[infinispan-issues] [JBoss JIRA] Commented: (ISPN-1182) Failure after TimeoutException during the restart of HotRod Server

Wed Jun 15 10:15:29 EDT 2011

    [ https://issues.jboss.org/browse/ISPN-1182?page=com.atlassian.jira.plugin.system.issuetabpanels:comment-tabpanel&focusedCommentId=12608859#comment-12608859 ] 

Galder Zamarreño commented on ISPN-1182:
----------------------------------------

@Jacek, I've done a further investigation about ISPN-448 and it's not as straightforward to implement and so I think it's a bit too late in the dev cycle of 5.0.0 to develop it.

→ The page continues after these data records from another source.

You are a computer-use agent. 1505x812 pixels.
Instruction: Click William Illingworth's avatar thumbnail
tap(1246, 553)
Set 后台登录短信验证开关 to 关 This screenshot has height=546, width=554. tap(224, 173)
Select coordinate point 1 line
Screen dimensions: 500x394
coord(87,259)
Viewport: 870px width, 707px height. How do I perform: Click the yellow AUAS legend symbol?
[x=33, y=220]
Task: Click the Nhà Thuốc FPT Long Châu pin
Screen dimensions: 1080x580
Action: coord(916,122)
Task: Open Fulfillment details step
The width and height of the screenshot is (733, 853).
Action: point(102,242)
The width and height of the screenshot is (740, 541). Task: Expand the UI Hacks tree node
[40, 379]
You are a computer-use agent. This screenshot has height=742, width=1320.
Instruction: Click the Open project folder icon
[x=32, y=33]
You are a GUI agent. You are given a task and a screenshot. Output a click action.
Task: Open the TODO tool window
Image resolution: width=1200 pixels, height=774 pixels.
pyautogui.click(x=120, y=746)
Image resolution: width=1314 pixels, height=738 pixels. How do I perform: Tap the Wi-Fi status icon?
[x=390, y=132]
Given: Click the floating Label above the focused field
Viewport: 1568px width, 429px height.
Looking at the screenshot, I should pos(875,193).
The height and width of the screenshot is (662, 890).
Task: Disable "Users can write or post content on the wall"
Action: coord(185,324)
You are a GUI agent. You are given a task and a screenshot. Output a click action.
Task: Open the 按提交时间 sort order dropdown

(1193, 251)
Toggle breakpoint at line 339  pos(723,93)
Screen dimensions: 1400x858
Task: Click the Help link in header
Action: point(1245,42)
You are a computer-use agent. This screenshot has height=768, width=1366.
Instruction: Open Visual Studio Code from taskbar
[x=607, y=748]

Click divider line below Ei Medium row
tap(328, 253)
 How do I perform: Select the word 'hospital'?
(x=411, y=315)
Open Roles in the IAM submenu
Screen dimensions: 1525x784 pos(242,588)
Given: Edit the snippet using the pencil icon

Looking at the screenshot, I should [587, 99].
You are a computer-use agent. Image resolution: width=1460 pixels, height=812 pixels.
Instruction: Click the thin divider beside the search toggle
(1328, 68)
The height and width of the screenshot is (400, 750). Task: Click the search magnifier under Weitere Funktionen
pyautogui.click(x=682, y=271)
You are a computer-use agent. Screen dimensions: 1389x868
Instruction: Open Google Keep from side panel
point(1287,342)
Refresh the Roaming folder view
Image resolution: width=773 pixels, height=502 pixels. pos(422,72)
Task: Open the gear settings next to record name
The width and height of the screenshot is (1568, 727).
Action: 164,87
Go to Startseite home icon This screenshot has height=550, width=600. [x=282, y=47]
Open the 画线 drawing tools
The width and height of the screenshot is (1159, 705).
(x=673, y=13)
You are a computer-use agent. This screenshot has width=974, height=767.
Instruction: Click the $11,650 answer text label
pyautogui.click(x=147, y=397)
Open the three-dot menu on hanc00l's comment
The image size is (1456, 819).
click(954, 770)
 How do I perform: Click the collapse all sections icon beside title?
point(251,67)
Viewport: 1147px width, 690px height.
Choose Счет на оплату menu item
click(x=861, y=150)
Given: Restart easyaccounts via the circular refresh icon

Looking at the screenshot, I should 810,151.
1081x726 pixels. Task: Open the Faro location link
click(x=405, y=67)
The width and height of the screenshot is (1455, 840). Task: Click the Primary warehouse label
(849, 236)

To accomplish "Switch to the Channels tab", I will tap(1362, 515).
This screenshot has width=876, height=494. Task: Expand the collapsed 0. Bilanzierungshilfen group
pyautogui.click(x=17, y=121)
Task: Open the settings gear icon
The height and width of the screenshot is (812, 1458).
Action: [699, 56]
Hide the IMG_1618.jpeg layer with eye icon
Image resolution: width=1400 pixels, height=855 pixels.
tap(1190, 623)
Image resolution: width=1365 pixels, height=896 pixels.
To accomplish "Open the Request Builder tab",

So, the scope of this JIRA will be limited to fixing the issue you're reporting.

By the way, remember that you can control the topology cache replication timeout and lock timeout via infinispan.server.topology.repl_timeout and infinispan.server.topology.lock_timeout properties respectively, and so you can maybe tweak them if you expect concurrent startups. 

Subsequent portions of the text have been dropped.